In a class template A, a different instance of A is befriended. Specifically A<T> and A<T const> befriend each other (see below). This should not mean that friends of, say, A<T> should be able to access private members of A<T const> or vice versa. But apparently gcc and clang accept this.

#include <type_traits>

template <typename T>  
struct A { 
 private:
  T value{};

 public:
  using InvT = std::conditional_t<std::is_const_v<T>, std::remove_const_t<T>, std::add_const_t<T>>;
  friend A<InvT>;

  friend bool operator==(A const& a, A<InvT> const& b) noexcept {
    return a.value == b.value;
    //                  ^^^^^ private. should not be accessible
  }
};

Are they just wrong to accept this?

Answer 1

This is CWG 1699: if a friend function is defined lexically within the class definition, does the friend get access to everything that the class has access to? Clang and GCC currently consider the answer to be "yes". MSVC considers the answer to be "no". All implementations agree that when the definition of a friend function is outside the class, the body of the function doesn't automatically get access to all names that the class has access to.

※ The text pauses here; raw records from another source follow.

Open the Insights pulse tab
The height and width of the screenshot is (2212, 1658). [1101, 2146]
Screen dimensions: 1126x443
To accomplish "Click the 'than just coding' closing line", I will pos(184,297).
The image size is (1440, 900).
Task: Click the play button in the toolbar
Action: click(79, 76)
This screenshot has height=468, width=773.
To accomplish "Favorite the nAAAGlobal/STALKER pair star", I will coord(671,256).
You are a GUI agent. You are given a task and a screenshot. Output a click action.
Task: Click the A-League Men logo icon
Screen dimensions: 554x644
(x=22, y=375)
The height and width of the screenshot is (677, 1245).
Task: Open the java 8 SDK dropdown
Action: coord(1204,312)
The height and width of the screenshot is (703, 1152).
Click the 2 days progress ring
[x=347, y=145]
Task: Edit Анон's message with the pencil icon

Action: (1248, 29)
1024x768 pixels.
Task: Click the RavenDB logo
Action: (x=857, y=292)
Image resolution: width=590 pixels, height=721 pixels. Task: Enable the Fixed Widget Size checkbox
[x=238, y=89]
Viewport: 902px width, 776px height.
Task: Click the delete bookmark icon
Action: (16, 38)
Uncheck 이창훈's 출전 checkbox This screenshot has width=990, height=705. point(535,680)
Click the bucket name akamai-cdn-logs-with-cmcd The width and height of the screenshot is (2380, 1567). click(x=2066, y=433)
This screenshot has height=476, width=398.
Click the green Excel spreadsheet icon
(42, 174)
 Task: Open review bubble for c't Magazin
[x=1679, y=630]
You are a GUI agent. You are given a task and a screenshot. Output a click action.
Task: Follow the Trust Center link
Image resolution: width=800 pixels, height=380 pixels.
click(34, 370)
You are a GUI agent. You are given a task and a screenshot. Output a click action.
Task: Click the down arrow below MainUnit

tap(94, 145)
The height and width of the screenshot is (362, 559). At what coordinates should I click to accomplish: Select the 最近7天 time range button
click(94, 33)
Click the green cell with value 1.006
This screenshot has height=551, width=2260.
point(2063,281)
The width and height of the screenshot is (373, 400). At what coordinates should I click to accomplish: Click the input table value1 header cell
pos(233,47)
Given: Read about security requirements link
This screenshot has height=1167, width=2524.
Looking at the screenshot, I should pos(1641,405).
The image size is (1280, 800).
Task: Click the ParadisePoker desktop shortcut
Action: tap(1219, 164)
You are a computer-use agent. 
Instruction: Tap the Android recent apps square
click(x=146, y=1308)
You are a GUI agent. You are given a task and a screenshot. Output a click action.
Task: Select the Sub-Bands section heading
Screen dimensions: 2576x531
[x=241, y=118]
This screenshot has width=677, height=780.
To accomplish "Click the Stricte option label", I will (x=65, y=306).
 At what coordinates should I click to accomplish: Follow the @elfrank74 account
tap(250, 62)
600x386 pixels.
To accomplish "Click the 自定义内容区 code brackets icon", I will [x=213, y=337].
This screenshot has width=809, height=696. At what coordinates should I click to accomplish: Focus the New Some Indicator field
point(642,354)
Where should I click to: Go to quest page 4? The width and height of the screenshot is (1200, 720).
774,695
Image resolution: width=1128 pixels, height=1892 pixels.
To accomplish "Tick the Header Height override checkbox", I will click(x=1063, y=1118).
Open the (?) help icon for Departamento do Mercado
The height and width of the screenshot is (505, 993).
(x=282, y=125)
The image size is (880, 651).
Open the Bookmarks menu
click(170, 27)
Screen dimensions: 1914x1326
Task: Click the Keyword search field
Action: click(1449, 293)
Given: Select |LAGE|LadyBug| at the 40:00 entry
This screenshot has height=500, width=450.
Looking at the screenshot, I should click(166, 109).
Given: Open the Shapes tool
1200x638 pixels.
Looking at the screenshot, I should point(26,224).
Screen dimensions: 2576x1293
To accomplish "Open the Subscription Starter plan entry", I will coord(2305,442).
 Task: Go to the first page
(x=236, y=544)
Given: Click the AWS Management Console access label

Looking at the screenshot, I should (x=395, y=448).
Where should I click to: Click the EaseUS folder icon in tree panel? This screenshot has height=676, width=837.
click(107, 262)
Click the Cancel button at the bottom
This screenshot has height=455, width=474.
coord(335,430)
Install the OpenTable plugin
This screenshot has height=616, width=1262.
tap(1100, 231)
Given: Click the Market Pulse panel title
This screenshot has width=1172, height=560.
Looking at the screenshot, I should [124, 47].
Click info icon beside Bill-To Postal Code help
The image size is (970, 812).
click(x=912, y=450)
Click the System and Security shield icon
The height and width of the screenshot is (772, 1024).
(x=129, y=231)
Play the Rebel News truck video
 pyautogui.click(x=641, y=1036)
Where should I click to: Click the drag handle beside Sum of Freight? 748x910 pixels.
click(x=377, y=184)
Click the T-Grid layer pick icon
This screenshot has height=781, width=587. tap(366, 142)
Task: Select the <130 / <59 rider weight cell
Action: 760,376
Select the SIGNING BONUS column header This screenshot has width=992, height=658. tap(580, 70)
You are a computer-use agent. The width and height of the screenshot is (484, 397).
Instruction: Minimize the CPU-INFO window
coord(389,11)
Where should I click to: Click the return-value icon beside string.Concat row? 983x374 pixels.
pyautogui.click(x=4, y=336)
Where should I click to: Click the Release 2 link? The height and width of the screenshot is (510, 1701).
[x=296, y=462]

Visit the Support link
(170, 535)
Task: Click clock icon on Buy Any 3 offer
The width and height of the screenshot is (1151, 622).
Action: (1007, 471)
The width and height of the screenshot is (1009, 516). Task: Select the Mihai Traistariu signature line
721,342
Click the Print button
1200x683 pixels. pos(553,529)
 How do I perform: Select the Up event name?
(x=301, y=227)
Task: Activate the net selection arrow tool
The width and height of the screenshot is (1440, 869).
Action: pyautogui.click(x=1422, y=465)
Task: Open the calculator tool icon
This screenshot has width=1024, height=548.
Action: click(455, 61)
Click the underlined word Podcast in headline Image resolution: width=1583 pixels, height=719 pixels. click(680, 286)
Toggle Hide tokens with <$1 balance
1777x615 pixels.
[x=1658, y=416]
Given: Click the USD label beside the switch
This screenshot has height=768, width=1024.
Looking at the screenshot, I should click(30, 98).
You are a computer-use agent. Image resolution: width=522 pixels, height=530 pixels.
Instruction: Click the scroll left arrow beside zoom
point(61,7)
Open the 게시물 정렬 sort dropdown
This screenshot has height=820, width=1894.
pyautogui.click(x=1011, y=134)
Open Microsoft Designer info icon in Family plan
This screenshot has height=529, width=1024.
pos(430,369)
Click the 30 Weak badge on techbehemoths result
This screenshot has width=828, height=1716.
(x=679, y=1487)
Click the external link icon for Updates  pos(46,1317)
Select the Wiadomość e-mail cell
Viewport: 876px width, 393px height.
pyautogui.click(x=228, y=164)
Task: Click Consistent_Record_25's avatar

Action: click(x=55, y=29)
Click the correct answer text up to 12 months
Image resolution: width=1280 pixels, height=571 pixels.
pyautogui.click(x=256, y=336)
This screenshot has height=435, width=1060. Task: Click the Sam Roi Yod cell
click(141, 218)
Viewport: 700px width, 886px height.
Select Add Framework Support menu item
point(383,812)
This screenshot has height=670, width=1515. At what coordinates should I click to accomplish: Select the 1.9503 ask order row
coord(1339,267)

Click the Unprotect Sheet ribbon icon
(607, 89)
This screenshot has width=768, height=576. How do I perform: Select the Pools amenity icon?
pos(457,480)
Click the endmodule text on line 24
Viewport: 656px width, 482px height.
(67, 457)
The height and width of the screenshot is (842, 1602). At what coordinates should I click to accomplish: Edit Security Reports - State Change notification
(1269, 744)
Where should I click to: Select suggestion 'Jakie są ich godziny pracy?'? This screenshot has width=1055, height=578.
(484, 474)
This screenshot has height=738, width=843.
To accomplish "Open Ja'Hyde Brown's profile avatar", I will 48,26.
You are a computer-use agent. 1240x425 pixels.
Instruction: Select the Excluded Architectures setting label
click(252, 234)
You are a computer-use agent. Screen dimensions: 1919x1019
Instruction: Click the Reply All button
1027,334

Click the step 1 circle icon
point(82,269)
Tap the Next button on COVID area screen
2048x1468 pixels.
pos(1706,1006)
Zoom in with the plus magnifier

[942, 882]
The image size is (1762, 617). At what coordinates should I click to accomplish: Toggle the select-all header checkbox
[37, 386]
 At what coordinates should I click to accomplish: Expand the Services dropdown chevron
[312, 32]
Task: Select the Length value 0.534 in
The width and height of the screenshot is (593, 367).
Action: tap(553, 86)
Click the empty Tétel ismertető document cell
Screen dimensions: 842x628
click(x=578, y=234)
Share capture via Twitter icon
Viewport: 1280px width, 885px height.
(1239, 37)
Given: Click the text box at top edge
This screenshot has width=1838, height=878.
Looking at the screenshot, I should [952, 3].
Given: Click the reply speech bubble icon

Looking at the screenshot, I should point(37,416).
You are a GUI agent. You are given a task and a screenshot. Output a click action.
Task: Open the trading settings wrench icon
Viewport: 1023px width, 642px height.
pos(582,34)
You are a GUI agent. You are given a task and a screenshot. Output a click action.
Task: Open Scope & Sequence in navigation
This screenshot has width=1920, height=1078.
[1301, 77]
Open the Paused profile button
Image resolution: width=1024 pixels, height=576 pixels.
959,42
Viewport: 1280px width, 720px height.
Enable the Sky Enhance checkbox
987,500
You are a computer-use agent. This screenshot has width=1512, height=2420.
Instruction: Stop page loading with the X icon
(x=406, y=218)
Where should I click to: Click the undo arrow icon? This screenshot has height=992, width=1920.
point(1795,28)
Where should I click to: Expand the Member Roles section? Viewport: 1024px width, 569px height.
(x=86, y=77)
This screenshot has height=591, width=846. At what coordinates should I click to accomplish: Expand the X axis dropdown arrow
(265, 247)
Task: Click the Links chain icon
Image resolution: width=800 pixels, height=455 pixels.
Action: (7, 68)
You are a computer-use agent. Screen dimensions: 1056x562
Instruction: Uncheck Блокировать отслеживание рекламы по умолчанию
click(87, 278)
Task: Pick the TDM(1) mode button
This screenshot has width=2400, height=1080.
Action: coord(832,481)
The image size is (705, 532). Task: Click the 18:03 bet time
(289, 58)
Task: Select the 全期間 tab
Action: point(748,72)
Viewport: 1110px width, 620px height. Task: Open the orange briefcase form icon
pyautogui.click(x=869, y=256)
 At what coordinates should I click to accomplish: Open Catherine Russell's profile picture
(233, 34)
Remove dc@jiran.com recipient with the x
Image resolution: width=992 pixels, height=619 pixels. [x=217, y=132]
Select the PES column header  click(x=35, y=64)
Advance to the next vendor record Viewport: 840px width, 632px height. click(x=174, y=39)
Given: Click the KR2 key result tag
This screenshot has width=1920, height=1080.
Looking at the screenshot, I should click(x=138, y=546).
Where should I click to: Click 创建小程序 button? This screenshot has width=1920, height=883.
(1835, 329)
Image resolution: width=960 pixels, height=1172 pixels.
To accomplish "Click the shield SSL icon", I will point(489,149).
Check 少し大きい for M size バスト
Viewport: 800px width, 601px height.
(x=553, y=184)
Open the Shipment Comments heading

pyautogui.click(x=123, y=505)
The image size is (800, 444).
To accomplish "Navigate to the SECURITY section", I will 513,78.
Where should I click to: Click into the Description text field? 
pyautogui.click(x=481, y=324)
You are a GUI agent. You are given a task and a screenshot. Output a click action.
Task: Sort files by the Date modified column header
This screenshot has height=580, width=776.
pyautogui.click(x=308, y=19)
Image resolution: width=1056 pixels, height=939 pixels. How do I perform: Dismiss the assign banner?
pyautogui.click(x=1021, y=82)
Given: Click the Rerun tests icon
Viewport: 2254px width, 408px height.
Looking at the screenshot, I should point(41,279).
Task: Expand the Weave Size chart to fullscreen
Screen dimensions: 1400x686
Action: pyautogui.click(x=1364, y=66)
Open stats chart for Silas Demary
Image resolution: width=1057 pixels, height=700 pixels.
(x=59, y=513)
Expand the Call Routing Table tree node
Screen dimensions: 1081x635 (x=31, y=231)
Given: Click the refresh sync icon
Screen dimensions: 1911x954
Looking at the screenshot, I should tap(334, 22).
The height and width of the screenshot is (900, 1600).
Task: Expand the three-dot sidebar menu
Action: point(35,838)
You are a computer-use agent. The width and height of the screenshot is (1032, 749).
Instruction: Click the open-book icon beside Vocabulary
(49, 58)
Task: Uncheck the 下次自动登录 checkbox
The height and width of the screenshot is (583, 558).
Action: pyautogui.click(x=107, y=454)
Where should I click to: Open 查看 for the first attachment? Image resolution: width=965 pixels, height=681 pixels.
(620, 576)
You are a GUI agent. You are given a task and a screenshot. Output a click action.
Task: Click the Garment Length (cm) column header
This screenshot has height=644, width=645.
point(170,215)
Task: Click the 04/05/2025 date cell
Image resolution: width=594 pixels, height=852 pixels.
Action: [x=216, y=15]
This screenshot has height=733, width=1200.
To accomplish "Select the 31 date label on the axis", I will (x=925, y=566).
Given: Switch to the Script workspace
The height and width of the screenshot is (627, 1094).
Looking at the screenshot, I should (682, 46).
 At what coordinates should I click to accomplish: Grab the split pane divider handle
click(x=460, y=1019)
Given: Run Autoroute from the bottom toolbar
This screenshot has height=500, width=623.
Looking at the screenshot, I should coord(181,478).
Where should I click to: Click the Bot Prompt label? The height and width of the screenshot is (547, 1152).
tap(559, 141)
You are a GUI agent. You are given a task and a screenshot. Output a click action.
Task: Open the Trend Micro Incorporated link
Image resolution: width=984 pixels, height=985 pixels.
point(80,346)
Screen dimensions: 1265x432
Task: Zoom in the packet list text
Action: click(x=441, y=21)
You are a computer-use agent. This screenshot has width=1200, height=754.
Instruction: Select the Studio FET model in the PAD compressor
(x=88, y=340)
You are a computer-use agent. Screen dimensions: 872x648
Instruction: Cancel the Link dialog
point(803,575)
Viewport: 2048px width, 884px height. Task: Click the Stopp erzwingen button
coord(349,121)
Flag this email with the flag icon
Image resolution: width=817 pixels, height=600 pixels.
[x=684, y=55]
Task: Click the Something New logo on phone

In your example, because the operator== in question is defined inside the definition of A<const int>, the friend function gets access to everything that A<const int> has access to, which includes all of A<int>'s private members since A<int> has declared A<const int> to be its friend.

If the friend declaration of operator== is made into a forward declaration and the definition of that operator== is supplied out-of-line, then all three compilers reject the code since friendship is not transitive.

If the inline friend definition is kept but the declaration friend A<InvT>; is removed, then Clang rejects the code but GCC continues to accept it. This is probably a bug in GCC.